I'd have to pick Hong Kong as my favorite single destination in all my foreign travels (only New York City nudges it out in the overall ratings.) There are a couple of key planetary alignments that give it this status. First, I am addicted to the density of cities, and Hong Kong is about the densest place I've visited (I mention this because many people would hate the crowding and the chaos, so it's not a place for everyone). It has the crowding that one sees in every large Chinese city, but the crowding here is super-sized. The ubiquitous high-rise architecture means that there's more and more of everything in any given space. Second, beyond the fact of density, there is the matter of what is densely concentrated. The magic is in this combination: people--residents and visitors alike; transportation infrastructure--roads and tunnels and bridges and trains and trams and buses; water, both for its intrinsic beauty and for THAT attendant infrastructure--boats and ferries and barges, etc. Third, it's maybe the most aggressively international place I've seen (New York City is as well, though the prevalence of white Americans there perhaps takes the edge off; I wonder if Chinese folks feel the same way about Hong Kong, that it's highly international but still predominantly native?), a fact reflected in the faces and the modes of dress and the languages and the food.

One's sense is that it would take years to really get to know the place, and some seminal part of me is dying to do that every time I set foot here. Unfortunately, I had only 17 hours this time, and I had to get as much sleep during that time as possible. I arrived at the hotel--a new hotel since my last visit here six or eight months ago--about 5:PM, and I needed to catch my ride out to the airport at 9:AM the next morning. So not much time to explore.

I dropped my stuff off at the hotel and immediately set out for a computer / technology market I had visited the last time I was here, a few subway stops from the hotel in a section of town called Mong Kok. Not finding what I expected there, I explored a really fantastic outdoor market in Mong Kok that extended along a blocked-off street for a mile or more. Hundreds of stalls selling clothing and purses and electronic gadgetry, all of it so dense with people that it was difficult to walk. Nothing there I couldn't live without, and I walked South the couple miles along Nathan Road back to some dinner and bed. As the sun sets here the neon lighting comes on, giving the entire city a weird, artificial glow. Like New York, so much of the place doesn't really go to sleep, so this nighttime lighting is kind of a half-time reality for this place.

The next morning there was time for a good 90 minute walk before riding in a bus--I'm the sole occupant of a 40-passenger bus!--out to the airport and off to Dubai.


(Driving into Hong Kong.)

(One of a zillion amazing bridges.)

(A tiny part of Hong Kong's massive port facilities.)

(Construction everywhere. Infrastructure and more high-rises.)

(My fantastic hotel room view. Looking South from Kowloon to Hong Kong Island.)
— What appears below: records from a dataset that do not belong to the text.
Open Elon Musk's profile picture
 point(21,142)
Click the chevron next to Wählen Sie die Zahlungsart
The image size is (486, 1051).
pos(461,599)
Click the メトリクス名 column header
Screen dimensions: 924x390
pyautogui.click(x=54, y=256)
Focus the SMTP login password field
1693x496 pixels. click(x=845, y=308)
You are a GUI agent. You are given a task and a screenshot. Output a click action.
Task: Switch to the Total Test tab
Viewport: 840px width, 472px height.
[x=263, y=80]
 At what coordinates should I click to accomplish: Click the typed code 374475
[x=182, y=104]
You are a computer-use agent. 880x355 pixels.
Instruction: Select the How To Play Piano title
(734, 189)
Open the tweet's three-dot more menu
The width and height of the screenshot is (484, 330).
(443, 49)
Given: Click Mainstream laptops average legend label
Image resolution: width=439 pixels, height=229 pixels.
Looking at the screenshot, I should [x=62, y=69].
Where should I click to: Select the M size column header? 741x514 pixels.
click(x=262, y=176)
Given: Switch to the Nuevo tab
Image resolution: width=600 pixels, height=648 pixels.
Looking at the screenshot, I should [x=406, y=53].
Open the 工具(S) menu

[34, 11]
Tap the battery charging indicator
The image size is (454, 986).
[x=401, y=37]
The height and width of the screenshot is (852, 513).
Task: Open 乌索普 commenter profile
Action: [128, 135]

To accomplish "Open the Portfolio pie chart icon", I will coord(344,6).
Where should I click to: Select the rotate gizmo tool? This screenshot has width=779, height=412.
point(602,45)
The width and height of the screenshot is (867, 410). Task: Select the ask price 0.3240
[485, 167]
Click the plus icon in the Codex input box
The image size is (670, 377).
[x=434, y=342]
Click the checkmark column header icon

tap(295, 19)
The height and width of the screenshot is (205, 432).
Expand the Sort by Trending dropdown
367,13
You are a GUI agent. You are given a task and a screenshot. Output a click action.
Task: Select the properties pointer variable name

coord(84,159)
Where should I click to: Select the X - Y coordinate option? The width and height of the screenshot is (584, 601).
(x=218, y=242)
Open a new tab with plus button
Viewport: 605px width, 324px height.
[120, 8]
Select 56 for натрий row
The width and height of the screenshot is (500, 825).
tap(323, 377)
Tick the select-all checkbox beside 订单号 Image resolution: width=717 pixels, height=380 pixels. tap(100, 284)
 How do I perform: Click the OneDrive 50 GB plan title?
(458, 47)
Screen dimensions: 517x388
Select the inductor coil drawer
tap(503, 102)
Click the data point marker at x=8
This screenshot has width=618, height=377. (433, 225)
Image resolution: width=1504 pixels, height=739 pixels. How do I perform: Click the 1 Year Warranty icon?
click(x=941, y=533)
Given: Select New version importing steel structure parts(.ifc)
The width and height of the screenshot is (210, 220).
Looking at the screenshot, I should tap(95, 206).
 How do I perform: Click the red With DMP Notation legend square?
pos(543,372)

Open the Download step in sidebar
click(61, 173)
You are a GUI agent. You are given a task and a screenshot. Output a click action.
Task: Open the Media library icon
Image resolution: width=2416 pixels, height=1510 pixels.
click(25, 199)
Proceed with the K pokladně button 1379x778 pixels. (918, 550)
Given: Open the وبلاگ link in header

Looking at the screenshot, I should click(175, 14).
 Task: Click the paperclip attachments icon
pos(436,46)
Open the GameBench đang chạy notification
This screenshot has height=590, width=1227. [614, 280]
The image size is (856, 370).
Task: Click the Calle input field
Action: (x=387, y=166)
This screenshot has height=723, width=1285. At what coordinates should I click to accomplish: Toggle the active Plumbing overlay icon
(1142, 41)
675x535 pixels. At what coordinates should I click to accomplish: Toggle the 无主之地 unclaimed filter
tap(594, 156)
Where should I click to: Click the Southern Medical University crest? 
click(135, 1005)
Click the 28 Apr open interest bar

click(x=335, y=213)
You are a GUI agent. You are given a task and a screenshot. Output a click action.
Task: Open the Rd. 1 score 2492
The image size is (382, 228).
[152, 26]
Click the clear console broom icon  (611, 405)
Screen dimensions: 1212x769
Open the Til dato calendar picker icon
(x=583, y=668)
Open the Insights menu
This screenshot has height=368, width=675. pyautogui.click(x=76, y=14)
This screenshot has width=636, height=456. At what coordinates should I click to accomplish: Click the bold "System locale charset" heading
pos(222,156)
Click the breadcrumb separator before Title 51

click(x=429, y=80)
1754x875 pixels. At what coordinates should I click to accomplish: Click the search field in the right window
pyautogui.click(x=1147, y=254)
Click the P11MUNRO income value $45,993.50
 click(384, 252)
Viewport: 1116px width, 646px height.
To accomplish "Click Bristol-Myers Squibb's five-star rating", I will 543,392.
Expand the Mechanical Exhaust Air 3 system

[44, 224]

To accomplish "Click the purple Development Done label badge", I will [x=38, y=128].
(An inflatable flying pig!)

(Emerging from the subway at Mong Kok.)

(Street market at Mong Kok.)



(Sunset.)

(By the hotel, the tangled streets off Nathan Rd.)


(Hotel view at night.)


(The next morning, heading to the airport.)




(Concession to Westerners: note the pictogram for Disney Hong Kong. Mickey is Mickey in any language!)

3 comments:

VV said...

Wow. What a job!

wstachour said...

I know, right? How incredibly lucky I am.